Til the Cows Come Home

Time Limit: 1000MS		Memory Limit: 65536K
Total Submissions: 71067		Accepted: 23743

Description

Bessie is out in the field and wants to get back to the barn to get as much sleep as possible before Farmer John wakes her for the morning milking. Bessie needs her beauty sleep, so she wants to get back as quickly as possible.

Farmer John's field has N (2 <= N <= 1000) landmarks in it, uniquely numbered 1..N. Landmark 1 is the barn; the apple tree grove in which Bessie stands all day is landmark N. Cows travel in the field using T (1 <= T <= 2000) bidirectional cow-trails of various lengths between the landmarks.
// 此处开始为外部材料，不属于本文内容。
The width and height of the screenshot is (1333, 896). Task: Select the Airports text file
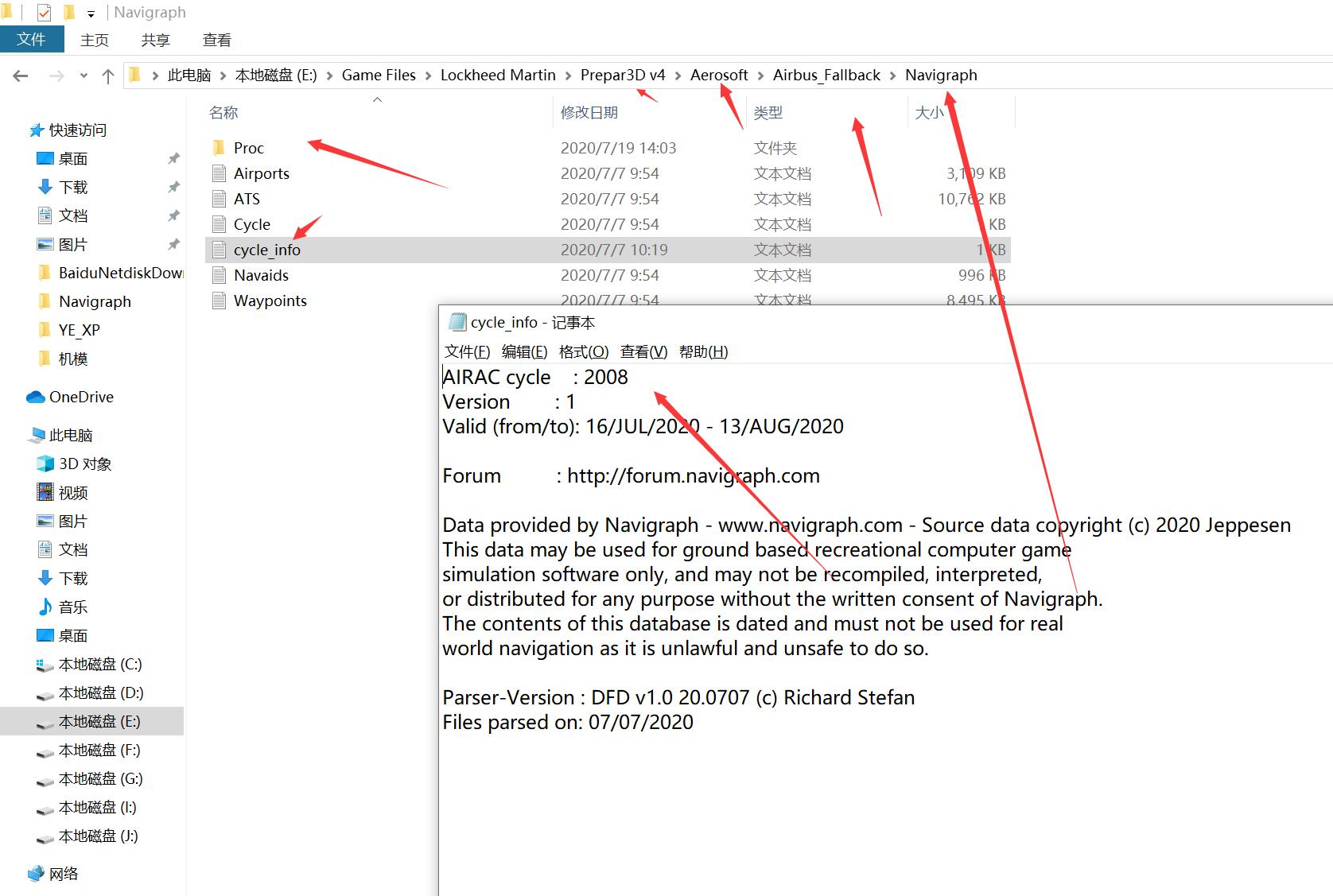(x=261, y=173)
Bessie is not confident of her navigation ability, so she always stays on a trail from its start to its end once she starts it.

Given the trails between the landmarks, determine the minimum distance Bessie must walk to get back to the barn. It is guaranteed that some such route exists.

Input

* Line 1: Two integers: T and N

* Lines 2..T+1: Each line describes a trail as three space-separated integers. The first two integers are the landmarks between which the trail travels. The third integer is the length of the trail, range 1..100.

Output

* Line 1: A single integer, the minimum distance that Bessie must travel to get from landmark N to landmark 1.

Sample Input

Sample Output

Hint

INPUT DETAILS:

There are five landmarks.

OUTPUT DETAILS:

Bessie can get home by following trails 4, 3, 2, and 1.

题目大意:贝茜想尽快从N回到到1号农场.

输入:第一行包括两个整数T和N,T表示有T条路线,N表示农场的数目,第二行到第T+1行每行三个数,第一个和第二个数是农场编号,第三个数是两个农场之间的距离.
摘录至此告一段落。